How many lines of the material below contain the string "computer"? Answer with the number and nothing else.

— Data for review —
--------

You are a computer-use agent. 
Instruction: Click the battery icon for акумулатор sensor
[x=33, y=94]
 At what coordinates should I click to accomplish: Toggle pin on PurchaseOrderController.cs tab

--------

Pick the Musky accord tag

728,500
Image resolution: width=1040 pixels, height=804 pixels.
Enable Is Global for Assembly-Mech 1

--------

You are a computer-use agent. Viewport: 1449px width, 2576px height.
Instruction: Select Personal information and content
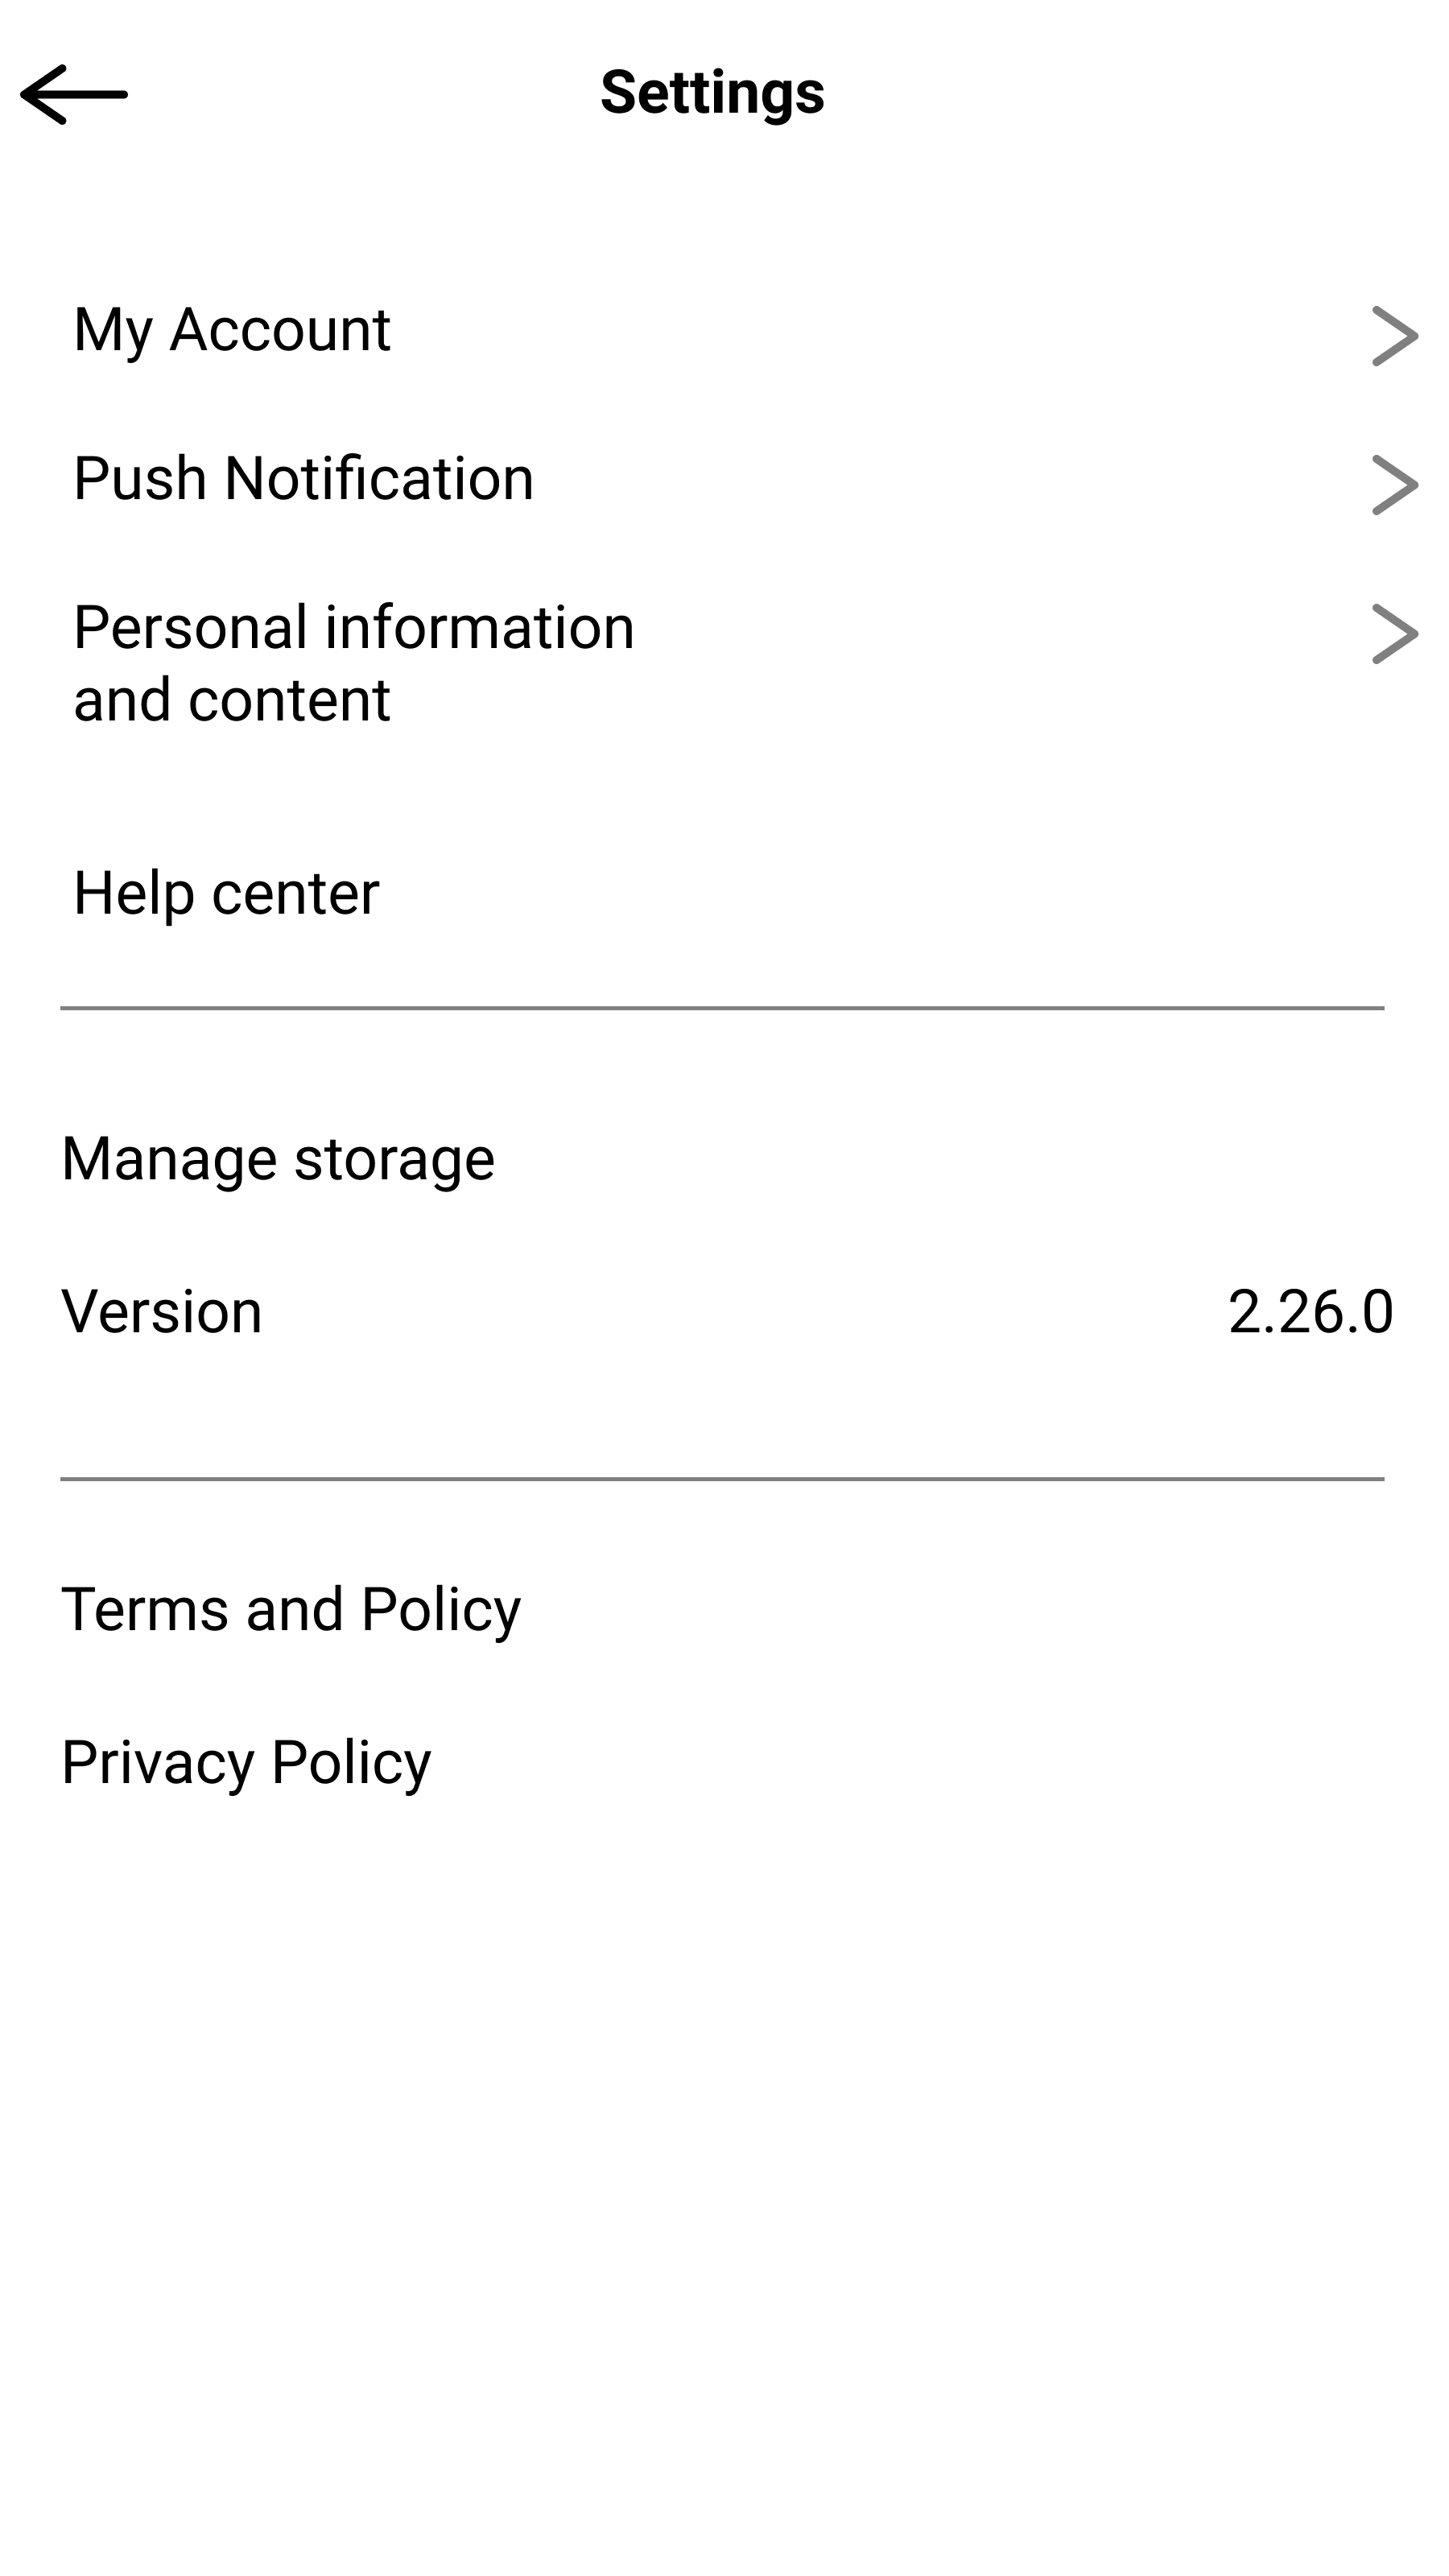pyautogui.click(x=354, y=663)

--------

— Answer for the task —
2